ECLI:NL:TADRARL:2019:76 Raad van Discipline Arnhem-Leeuwarden 18-573

ECLI: ECLI:NL:TADRARL:2019:76
Datum uitspraak: 20-05-2019
Datum publicatie: 12-06-2019
Zaaknummer(s): 18-573
Onderwerp: Zorg voor de cliënt, subonderwerp: Kwaliteit van de dienstverlening
Beslissingen:
Inhoudsindicatie: De raad oordeelt dat de juistheid van het verwijt van klager over de weigering van verweerder tot  afgifte van zijn dossier en van bepaalde andere stukken feitelijk niet is komen vast te staan. Met toestemming van klager mocht een door de deken aangewezen onderzoeker, een advocaat, contact hebben met verweerder. Niet gebleken dat verweerder heeft geweigerd aan dat onderzoek mee te werken of heeft getracht om die onderzoeker te beïnvloeden. Ongegrond.

Beslissing van de Raad van Discipline in het ressort Arnhem-Leeuwarden

van 20 mei 2019

in de zaak 18-573

naar aanleiding van de klacht van:

klager

tegen

verweerder

1    VERLOOP VAN DE PROCEDURE

1.1    Bij brief van 9 maart 2018, aangevuld bij brieven van 28 maart 2018 , 17 april 2018 en van 8 mei 2018, heeft klager bij de deken van de orde van advocaten in het arrondissement Gelderland (hierna: de deken) een klacht ingediend over verweerder.

1.2    Bij brief aan de raad van 27 juli 2018 met kenmerk K 18/45, door de raad digitaal ontvangen op diezelfde datum, heeft de deken de klacht ter kennis van de raad gebracht.
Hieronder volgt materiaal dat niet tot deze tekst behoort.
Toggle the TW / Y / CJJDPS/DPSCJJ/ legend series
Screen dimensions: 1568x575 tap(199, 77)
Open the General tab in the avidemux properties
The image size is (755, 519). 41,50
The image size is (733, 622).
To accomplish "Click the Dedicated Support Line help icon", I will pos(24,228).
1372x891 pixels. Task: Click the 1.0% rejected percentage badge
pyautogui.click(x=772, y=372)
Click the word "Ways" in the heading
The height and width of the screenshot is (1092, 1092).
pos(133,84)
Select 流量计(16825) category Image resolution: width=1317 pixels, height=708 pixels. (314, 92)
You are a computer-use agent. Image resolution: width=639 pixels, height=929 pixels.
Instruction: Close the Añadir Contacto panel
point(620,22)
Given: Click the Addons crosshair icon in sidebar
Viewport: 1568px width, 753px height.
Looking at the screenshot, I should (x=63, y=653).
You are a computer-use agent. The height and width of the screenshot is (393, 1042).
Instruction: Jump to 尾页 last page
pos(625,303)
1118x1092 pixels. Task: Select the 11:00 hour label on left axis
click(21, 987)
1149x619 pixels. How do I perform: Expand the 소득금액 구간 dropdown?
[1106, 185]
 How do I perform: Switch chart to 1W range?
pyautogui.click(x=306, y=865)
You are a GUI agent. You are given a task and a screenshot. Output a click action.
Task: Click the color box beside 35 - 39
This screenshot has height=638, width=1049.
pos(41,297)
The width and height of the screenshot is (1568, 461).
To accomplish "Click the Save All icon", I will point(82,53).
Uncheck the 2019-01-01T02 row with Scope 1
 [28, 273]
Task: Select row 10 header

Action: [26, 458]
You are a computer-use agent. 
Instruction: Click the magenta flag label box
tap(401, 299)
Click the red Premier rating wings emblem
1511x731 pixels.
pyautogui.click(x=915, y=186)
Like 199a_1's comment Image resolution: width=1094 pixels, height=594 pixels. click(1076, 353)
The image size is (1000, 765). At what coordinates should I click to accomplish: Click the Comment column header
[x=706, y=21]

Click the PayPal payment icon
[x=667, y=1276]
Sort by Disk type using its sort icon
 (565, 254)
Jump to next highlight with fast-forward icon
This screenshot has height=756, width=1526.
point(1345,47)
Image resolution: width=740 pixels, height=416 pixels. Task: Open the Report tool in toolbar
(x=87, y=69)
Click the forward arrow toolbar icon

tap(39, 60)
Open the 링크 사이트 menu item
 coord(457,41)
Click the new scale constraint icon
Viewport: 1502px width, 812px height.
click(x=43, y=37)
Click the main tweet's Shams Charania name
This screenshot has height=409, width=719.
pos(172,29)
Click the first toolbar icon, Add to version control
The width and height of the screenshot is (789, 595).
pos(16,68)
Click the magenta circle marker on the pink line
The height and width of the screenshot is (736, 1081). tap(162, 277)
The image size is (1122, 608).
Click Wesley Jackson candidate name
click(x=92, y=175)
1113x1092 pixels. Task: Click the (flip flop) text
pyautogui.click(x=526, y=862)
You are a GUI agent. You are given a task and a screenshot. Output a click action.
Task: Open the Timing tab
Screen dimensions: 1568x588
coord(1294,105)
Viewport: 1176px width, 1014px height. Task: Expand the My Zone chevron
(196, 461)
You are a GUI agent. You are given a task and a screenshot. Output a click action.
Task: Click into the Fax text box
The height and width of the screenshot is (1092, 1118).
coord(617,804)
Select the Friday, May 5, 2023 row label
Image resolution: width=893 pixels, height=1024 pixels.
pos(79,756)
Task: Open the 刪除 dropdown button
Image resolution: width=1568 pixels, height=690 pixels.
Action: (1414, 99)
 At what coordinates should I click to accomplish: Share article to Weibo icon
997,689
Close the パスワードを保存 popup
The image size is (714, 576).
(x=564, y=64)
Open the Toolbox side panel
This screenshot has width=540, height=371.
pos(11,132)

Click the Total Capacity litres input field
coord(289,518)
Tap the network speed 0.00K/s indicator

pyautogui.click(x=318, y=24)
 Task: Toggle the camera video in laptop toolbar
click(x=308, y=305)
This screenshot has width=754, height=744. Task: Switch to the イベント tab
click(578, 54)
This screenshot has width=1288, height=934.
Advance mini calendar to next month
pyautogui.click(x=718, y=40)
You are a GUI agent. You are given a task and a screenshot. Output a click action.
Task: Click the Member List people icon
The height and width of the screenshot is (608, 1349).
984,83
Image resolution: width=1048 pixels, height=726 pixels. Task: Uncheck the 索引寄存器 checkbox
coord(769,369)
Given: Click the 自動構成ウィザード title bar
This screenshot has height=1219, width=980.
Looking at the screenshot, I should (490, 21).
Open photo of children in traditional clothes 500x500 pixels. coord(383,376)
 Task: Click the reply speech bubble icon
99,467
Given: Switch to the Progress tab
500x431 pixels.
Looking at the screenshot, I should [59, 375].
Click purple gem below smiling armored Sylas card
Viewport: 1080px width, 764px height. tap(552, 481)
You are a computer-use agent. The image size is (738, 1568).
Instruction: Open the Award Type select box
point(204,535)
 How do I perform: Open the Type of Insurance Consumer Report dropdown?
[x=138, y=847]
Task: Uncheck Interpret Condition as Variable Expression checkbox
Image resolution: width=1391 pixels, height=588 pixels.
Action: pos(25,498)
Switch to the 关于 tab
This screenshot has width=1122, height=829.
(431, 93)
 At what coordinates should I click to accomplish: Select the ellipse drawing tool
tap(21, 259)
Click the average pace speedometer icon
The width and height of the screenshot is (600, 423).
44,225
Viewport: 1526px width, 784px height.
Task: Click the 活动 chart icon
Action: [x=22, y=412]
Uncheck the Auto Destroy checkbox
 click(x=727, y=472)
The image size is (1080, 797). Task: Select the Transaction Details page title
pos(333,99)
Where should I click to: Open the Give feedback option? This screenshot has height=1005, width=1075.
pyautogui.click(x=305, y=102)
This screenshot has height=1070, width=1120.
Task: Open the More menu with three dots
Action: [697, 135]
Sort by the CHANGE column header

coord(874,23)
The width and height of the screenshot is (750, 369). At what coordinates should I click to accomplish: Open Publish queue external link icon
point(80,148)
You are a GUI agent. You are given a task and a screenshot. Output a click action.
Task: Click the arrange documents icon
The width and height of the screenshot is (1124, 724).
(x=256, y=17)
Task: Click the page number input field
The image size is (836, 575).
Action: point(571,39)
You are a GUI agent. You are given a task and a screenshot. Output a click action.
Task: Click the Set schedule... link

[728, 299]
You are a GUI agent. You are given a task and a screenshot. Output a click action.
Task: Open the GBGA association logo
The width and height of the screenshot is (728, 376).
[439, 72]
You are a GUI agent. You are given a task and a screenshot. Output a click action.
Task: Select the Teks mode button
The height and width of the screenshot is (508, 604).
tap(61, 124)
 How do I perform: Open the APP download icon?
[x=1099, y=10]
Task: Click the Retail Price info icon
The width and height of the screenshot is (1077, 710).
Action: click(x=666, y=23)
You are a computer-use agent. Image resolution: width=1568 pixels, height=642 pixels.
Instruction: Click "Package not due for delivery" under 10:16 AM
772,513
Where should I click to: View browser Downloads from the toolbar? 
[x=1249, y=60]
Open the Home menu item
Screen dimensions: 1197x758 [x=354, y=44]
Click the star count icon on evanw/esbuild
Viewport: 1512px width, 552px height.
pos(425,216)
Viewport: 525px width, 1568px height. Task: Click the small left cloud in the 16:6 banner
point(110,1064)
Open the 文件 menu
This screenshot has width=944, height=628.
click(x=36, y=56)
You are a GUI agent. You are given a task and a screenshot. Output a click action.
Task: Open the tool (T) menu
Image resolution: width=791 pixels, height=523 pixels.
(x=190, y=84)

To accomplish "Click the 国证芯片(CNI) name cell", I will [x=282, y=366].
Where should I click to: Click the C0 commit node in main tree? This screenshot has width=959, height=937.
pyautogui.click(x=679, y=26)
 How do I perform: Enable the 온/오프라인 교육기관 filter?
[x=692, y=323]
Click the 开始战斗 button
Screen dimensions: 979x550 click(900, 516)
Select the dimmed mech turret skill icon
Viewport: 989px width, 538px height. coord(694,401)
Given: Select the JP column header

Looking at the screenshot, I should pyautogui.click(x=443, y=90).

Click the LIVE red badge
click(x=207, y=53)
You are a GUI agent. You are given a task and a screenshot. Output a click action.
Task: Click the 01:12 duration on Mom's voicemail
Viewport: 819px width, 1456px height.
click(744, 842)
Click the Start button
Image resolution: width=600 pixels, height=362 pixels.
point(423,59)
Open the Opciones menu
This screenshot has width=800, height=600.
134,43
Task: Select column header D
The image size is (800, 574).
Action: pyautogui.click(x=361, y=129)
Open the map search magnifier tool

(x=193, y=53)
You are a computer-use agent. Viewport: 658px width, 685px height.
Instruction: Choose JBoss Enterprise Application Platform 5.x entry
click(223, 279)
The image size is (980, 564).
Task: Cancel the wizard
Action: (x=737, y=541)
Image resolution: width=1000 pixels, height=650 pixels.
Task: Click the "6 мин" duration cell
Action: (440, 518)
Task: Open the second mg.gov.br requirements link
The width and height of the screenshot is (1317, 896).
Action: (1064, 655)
1.3    De klacht is behandeld ter zitting van de raad van 28 januari 2019 in aanwezigheid van klager, in aanwezigheid van mevrouw S. Tevens is verweerder verschenen, die ter zitting is bijgestaan door een kantoorgenoot,  mr. C. Van de behandeling is proces-verbaal opgemaakt.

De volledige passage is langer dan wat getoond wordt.